Read-your-writes A client always sees its own prior writes. User-facing UIs where posting a comment and refreshing must show it. Sticky reads to primary or session tokens routed to up-to-date replica.
Monotonic reads Successive reads never go backwards in time for one client. Infinite scroll, dashboards polling a counter — prevents number going down then up. Client pins to one replica or carries read-timestamp cookie.
Eventual If writes stop, all replicas eventually converge. Nothing said about order or window. Caches, CDNs, low-stakes counters, anywhere convergence-eventually is enough. Cheapest; app must tolerate stale reads and conflicting writes.

CAP theorem

During a network partition (P), a distributed system must choose: Consistency (every read sees the latest write) or Availability (every request gets a response). You cannot have both while partitioned.

The common misreading

CAP is often stated as "pick 2 of 3" — that is wrong. P is not optional in real networks. The real trade-off is C vs A, and only during partitions.

CP systems

ZooKeeper, etcd, HBase, MongoDB (majority writes)

AP systems

DynamoDB (default), Cassandra, Riak, CouchDB

PACELC

PACELC extends CAP: if Partitioned, pick Availability or Consistency; Else (no partition), pick Latency or Consistency.

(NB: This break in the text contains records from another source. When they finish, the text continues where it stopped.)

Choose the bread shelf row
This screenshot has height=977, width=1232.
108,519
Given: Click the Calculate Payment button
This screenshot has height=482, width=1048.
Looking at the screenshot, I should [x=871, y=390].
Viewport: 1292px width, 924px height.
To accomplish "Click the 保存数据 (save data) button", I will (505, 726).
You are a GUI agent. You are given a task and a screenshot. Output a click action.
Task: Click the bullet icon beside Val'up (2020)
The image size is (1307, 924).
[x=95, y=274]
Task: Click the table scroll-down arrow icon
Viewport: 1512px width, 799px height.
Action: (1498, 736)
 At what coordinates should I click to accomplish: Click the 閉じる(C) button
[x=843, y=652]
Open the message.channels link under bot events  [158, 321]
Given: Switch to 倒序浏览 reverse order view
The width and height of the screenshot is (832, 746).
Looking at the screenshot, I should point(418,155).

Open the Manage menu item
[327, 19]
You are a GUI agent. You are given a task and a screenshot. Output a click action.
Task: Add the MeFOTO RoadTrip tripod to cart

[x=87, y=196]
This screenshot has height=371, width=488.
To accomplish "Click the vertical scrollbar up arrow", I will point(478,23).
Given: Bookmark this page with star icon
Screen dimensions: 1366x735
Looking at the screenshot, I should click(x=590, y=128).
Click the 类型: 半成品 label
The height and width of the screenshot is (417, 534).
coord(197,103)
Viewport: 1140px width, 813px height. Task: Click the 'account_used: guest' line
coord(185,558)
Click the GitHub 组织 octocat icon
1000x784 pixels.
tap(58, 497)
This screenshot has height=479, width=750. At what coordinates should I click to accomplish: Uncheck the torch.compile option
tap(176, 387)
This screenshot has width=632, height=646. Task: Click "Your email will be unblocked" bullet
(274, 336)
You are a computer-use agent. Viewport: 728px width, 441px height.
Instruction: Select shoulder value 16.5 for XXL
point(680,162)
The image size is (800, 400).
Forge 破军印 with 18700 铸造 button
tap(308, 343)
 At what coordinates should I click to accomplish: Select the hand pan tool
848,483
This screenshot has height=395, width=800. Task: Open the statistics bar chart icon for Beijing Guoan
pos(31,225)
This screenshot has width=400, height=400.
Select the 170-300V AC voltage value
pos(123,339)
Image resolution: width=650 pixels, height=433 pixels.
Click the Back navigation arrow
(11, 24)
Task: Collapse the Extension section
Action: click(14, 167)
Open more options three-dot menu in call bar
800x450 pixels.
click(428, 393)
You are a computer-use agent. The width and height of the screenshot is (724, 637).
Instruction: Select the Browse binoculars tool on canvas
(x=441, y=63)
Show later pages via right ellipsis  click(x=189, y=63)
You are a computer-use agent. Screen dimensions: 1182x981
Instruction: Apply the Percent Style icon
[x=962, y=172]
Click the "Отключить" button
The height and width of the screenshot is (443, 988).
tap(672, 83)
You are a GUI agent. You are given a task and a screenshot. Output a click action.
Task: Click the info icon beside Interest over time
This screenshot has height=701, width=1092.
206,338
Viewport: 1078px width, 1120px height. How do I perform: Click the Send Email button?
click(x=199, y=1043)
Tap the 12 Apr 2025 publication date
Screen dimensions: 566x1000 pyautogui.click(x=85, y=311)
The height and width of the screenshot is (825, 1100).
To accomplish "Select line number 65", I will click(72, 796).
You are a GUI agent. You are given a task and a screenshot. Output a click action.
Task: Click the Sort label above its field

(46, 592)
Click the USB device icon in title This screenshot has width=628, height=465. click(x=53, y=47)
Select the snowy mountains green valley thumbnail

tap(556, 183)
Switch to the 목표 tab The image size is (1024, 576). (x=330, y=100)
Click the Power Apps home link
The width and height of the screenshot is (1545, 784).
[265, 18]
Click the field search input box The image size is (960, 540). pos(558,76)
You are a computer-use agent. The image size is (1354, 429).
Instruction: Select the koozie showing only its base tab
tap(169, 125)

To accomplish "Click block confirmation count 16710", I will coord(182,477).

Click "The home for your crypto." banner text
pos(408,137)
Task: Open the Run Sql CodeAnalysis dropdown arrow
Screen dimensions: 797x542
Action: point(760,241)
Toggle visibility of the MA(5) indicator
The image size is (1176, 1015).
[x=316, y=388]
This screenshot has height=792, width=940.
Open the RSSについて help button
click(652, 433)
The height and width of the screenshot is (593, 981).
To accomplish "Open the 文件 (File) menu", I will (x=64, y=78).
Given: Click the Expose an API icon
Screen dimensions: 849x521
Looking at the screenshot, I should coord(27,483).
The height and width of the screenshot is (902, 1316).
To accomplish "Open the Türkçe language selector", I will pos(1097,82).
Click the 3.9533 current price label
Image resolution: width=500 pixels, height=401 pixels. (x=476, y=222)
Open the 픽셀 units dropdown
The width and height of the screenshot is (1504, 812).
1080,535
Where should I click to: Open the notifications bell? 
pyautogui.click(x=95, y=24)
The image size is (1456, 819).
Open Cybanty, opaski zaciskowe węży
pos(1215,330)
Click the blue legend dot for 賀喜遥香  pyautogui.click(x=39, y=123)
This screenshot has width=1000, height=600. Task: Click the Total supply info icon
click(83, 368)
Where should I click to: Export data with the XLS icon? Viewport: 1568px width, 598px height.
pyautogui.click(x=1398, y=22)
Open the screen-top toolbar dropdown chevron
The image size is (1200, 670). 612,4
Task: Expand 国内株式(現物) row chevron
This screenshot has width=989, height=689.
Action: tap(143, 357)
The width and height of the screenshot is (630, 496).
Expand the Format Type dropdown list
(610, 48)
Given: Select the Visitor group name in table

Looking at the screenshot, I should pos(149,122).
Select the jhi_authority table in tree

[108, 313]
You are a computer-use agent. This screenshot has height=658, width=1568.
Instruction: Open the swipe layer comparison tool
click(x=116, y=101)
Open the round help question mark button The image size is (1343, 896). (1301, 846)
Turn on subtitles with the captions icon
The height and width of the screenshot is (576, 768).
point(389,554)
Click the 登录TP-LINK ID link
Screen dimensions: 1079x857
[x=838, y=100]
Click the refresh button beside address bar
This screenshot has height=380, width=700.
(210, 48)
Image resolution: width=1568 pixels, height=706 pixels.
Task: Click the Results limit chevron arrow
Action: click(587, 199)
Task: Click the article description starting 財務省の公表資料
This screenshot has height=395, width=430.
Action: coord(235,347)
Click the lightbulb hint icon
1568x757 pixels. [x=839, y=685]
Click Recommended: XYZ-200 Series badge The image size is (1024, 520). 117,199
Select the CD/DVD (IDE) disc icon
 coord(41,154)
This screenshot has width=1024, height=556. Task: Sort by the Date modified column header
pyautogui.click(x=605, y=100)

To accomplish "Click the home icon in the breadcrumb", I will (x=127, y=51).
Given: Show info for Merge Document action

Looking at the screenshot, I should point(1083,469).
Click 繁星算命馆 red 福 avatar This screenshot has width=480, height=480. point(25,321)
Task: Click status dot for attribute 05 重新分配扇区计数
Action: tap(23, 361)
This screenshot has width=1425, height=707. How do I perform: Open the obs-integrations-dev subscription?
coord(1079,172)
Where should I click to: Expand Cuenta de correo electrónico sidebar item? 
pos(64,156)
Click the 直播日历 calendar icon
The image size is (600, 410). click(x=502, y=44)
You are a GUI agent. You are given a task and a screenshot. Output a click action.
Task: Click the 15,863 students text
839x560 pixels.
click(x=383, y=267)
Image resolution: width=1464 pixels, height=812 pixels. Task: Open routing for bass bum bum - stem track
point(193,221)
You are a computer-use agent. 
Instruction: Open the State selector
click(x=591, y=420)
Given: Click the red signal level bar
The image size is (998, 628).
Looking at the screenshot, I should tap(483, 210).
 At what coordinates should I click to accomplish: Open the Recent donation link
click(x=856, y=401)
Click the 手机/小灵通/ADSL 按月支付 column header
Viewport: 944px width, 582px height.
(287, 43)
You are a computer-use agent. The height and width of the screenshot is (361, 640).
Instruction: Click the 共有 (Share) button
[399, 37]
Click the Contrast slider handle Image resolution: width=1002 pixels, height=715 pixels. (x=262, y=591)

Explains the trade-off you make even in the sunny-day case. A system that chooses Availability during partitions usually also chooses Latency in normal operation — those two preferences travel together.

PA/EL

Cassandra, DynamoDB — available + low latency; staleness is the price always.

PC/EC

Spanner, CockroachDB — consistent always; pay latency tax always.

PA/EC

MongoDB (tunable w/readConcern) — can be configured either way.

Read/write anomalies

AnomalyScenarioFixed by
Dirty read T1 writes X=5; before commit, T2 reads X=5; T1 rolls back. T2 saw a value that never existed. Read Committed or higher.
Non-repeatable read T1 reads X=5; T2 writes X=6 and commits; T1 reads X=6 in the same transaction. Repeatable Read / Snapshot Isolation.
Phantom T1 reads "all rows where status='active'" twice; T2 inserts a new active row in between. Serializable, or predicate/gap locks (MySQL InnoDB).
Lost update T1 and T2 both read balance=100, add 10, both write 110. Real answer is 120. SELECT FOR UPDATE, optimistic lock with version column, or Serializable.
Write skew Two doctors on call; each reads "at least one other doctor is on call" and takes themselves off. Now zero on call. Serializable (snapshot isolation permits this by design).
Read skew T1 reads X=100 then Y=50 from two tables; in between, another txn moved 30 from X to Y. T1 sees 150 total where truth was 150, but intermediate breakdown is nonsense. Snapshot Isolation (single read snapshot).

Quorum math

Dynamo-style quorums: W + R > N ⇒ reads see latest committed writes.

Configuration Effect
W=N, R=1 Fast reads, slow writes. Reads always fresh as long as no node is down.
W=1, R=N Fast writes, slow reads. Used when writes dominate and staleness intolerable.
W=R=(N+1)/2 Balanced majority quorum. Most common DynamoDB / Cassandra default shape.
W + R ≤ N Possible to read stale. Only acceptable when eventual consistency is explicitly OK.